Ademais, a existência de polícias de ciclo incompleto, conforme ocorre em âmbito estadual, é uma característica exclusiva do Brasil, pois independentemente da forma com que as polícias são organizadas em outros países, as mesmas instituições realizam todas as etapas do ciclo policial.
Uma análise sociológica acerca do sistema de justiça criminal brasileiro é efetuada por Sapori (2006), que considera fragmentada a articulação entre as organizações que o constitui, característica essa, que in­viabiliza a eficiência do mesmo.
A frouxa articulação na justiça criminal pode se expressar nos níveis de conflito e disjunção existen­tes nas relações entre as organizações do network. Os diferentes segmentos organizacionais tendem a agir segundo lógicas distintas e muitas vezes conflitantes, contrariando a divisão de trabalho harmoniosa inicial­mente prevista. Disputas por espaços de poder são recorrentes, além da competição por recursos escassos. Críticas recíprocas entre os diversos segmentos organizacionais são comuns, atribuindo-se mutuamente res­ponsabilidades por eventuais fracassos do sistema. Além disso, a intensidade dos conflitos pode se constituir em foco crônico de ineficiência do sistema, afetando o desempenho institucional. (SAPORI, 2006, p. 769)
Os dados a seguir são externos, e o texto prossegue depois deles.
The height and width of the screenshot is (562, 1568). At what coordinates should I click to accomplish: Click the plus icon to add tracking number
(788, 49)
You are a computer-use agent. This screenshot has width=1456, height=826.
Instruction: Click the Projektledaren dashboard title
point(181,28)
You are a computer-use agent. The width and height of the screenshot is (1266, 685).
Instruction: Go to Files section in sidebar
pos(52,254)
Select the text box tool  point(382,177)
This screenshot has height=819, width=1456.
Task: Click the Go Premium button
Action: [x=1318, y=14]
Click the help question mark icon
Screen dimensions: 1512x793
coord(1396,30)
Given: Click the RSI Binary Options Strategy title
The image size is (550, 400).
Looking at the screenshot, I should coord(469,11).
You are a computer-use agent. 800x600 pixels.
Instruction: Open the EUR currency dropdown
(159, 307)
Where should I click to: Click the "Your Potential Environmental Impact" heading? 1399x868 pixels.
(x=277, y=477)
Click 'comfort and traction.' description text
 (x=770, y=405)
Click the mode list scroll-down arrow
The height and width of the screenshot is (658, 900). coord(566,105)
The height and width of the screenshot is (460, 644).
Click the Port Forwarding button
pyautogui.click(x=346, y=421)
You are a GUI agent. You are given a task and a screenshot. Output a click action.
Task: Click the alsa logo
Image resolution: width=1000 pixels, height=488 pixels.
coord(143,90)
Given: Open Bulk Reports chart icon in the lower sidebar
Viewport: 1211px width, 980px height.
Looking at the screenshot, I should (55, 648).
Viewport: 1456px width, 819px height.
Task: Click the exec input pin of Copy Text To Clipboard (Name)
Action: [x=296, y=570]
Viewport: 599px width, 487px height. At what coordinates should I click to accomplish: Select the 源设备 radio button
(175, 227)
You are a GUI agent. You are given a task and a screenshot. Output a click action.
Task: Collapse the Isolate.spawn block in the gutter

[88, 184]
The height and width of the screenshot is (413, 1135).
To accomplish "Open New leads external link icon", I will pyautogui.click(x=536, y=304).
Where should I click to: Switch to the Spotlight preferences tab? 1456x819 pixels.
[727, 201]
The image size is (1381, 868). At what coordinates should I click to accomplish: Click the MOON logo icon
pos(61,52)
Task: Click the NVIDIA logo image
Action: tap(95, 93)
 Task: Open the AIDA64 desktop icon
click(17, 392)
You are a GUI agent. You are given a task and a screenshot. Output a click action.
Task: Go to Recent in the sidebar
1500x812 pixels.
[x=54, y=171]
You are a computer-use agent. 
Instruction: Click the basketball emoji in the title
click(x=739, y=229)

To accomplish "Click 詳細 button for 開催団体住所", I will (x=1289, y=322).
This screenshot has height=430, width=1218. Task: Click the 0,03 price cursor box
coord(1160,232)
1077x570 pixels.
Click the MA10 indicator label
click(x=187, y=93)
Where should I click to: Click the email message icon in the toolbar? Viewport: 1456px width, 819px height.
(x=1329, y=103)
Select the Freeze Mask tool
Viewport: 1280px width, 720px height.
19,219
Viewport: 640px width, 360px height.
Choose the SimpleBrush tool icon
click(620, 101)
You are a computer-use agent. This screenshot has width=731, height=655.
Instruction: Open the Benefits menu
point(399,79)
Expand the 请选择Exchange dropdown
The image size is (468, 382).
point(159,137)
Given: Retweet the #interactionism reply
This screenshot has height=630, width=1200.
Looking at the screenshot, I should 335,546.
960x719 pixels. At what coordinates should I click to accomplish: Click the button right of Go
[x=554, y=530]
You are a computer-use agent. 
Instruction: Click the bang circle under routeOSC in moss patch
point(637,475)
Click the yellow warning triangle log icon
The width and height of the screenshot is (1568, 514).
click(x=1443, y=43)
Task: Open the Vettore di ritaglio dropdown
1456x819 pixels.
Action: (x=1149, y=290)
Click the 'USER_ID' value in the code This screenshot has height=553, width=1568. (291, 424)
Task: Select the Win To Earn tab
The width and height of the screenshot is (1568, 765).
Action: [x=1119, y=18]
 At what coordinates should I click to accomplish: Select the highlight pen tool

Um dos principais focos crônicos dessa desarticulação, apontado por Sapori (2006), característica singular do desenho institucional do sistema de justiça criminal brasileiro, consiste na secção do trabalho policial, na esfera estadual, em duas organizações distintas, de forma que compete à Polícia Militar realizar o patrulhamento ostensivo, enquanto cabe à Polícia Civil a responsabilidade pelo trabalho investiga­tivo. Diversos problemas decorrentes da disjunção do trabalho policial têm sido atribuídos a essa peculiari­dade do subsistema policial brasileiro.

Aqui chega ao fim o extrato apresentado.